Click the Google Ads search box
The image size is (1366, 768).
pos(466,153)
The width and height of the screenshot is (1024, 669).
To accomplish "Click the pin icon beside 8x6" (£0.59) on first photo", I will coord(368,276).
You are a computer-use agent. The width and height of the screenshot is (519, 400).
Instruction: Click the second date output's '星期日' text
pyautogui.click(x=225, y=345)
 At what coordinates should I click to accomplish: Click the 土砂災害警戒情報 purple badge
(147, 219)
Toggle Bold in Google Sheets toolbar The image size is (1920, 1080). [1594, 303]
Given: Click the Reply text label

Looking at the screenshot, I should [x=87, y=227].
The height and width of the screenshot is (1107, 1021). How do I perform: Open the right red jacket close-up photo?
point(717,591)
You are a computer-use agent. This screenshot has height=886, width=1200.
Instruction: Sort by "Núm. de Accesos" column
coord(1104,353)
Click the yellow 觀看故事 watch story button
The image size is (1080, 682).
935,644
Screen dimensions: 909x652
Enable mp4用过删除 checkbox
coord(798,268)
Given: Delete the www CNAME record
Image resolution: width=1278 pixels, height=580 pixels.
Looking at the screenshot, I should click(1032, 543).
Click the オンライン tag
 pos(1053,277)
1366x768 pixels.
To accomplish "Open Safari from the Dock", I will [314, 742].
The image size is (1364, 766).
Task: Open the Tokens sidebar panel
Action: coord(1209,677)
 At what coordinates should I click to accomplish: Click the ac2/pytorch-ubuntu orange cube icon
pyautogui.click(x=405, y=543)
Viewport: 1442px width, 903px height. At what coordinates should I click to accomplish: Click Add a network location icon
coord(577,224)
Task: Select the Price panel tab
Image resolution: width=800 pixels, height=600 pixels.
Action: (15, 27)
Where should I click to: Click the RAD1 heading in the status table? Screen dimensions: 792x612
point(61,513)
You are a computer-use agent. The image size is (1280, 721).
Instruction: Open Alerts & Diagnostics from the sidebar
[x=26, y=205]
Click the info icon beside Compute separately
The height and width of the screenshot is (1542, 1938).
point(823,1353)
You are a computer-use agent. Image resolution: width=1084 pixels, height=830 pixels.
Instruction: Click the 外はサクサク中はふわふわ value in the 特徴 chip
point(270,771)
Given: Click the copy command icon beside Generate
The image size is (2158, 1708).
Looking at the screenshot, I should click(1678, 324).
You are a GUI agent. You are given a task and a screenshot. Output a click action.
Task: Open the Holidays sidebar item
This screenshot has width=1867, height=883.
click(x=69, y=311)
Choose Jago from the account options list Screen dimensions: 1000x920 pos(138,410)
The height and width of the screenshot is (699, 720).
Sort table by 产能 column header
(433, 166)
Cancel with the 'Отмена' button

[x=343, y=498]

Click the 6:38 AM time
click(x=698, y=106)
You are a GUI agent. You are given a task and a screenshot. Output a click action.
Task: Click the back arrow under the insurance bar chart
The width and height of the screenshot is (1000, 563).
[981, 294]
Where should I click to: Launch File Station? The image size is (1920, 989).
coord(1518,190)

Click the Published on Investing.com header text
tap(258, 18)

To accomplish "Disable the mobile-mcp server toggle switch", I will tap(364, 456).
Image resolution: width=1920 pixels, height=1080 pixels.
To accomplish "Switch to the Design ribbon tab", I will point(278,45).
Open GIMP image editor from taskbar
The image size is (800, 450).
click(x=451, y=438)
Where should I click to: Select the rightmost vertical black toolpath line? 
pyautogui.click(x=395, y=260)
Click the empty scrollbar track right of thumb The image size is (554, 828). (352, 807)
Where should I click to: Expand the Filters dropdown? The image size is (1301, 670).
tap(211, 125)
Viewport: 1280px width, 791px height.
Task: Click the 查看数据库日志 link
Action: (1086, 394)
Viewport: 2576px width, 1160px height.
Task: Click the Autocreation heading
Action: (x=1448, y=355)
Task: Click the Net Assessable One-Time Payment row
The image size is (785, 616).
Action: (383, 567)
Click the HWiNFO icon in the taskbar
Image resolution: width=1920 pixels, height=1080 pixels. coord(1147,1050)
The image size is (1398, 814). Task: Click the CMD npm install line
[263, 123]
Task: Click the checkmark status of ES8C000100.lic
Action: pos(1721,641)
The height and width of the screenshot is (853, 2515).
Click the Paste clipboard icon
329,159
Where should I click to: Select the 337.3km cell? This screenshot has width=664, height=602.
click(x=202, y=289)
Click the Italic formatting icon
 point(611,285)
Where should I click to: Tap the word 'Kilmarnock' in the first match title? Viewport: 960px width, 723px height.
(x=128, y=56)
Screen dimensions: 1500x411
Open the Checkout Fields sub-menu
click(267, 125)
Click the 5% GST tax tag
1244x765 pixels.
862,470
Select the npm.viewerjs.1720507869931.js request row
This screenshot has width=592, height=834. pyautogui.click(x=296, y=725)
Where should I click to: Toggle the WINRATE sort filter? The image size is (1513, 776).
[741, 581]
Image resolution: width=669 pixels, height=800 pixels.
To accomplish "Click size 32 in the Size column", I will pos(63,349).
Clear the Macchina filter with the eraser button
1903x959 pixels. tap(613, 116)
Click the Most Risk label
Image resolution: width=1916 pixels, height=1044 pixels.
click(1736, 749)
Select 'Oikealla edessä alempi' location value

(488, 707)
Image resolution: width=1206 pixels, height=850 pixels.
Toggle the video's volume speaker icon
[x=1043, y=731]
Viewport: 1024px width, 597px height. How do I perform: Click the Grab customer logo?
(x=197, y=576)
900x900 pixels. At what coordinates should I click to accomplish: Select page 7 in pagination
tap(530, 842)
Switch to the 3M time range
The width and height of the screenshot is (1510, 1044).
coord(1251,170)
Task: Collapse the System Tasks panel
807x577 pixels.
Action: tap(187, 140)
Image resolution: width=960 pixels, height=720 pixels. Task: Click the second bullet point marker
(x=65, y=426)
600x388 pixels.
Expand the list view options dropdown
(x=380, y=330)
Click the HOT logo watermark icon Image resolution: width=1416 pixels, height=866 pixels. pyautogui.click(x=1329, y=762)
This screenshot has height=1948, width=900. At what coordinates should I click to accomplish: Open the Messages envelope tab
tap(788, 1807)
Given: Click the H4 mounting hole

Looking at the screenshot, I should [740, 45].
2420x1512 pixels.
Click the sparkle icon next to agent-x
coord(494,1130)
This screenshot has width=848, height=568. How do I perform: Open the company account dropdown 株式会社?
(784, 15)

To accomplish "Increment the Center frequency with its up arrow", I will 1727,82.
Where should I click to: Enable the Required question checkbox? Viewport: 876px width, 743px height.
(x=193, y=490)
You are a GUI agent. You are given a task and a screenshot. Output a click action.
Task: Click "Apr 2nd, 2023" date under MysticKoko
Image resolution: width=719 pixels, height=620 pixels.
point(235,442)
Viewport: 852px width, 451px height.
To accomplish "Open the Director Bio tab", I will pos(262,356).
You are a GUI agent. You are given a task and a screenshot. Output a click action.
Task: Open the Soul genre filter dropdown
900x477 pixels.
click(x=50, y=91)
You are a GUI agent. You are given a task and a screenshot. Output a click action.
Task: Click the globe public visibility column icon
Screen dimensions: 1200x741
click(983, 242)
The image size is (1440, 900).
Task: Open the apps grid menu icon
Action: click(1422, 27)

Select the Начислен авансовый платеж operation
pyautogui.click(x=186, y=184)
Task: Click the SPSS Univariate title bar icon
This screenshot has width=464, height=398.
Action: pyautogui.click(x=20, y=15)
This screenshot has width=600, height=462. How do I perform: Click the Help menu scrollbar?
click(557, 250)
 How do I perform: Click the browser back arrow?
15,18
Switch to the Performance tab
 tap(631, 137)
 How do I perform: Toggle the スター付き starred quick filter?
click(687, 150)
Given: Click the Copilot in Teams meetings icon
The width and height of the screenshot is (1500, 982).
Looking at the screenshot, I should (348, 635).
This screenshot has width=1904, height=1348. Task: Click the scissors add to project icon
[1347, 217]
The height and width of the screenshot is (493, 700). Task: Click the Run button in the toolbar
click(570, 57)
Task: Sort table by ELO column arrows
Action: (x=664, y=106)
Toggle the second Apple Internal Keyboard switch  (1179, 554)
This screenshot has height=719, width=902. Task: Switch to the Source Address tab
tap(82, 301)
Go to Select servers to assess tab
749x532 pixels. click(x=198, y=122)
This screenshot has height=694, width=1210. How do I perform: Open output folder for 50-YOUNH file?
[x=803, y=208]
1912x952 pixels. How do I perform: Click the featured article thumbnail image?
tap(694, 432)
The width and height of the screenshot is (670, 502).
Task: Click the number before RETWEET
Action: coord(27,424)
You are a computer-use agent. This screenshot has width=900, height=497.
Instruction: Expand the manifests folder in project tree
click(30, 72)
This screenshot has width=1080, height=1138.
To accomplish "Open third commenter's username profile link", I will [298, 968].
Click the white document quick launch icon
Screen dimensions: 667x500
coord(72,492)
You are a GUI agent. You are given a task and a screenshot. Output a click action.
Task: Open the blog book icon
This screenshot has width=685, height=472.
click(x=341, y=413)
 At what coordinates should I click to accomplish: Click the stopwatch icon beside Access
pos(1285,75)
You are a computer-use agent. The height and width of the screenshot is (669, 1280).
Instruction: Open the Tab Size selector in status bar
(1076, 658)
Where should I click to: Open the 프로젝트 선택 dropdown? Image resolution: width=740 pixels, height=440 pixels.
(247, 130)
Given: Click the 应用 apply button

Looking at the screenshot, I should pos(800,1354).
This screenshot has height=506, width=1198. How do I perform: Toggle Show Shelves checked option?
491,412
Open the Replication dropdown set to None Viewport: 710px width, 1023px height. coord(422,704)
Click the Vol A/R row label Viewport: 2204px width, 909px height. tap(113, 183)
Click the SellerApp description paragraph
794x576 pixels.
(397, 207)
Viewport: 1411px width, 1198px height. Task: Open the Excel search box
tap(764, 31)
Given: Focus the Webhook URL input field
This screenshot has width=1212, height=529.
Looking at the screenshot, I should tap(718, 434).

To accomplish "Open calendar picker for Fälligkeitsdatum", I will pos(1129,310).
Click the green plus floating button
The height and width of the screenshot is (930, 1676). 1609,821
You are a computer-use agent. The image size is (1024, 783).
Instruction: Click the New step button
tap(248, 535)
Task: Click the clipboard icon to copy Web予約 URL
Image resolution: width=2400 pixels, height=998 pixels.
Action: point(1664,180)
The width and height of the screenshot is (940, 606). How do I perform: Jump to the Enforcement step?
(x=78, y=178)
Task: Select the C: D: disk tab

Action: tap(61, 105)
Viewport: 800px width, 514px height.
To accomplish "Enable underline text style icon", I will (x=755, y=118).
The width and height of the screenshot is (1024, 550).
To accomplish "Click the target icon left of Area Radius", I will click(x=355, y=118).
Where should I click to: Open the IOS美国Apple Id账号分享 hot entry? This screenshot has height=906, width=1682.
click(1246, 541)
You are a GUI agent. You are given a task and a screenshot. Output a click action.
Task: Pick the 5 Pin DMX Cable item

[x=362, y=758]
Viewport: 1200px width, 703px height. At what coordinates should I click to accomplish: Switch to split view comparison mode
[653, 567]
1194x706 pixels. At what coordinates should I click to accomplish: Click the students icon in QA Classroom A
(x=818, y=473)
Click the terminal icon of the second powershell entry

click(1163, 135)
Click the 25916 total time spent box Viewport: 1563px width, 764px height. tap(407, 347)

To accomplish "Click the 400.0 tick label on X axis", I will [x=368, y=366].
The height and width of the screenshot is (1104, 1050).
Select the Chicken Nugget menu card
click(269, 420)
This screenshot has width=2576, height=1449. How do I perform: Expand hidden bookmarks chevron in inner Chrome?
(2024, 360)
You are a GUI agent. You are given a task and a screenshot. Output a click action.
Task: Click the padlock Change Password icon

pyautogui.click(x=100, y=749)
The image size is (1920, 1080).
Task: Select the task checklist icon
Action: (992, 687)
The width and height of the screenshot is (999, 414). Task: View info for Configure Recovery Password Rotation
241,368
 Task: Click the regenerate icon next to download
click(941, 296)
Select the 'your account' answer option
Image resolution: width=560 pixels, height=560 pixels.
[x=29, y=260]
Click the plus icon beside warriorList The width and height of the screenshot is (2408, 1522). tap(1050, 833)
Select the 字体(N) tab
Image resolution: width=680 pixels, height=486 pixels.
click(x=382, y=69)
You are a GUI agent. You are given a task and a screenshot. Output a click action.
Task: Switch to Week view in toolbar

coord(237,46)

━━━━━━━━━━━━━━━━

TASK DETAILS:
Copy the records word for word, beginning at the line containing "The image size is (1398, 814)." and ending with the line containing "point(611,285)".

COMPLETED TASK:
The image size is (1398, 814). Task: Click the CMD npm install line
[263, 123]
Task: Click the checkmark status of ES8C000100.lic
Action: pos(1721,641)
The height and width of the screenshot is (853, 2515).
Click the Paste clipboard icon
329,159
Where should I click to: Select the 337.3km cell? This screenshot has width=664, height=602.
click(x=202, y=289)
Click the Italic formatting icon
 point(611,285)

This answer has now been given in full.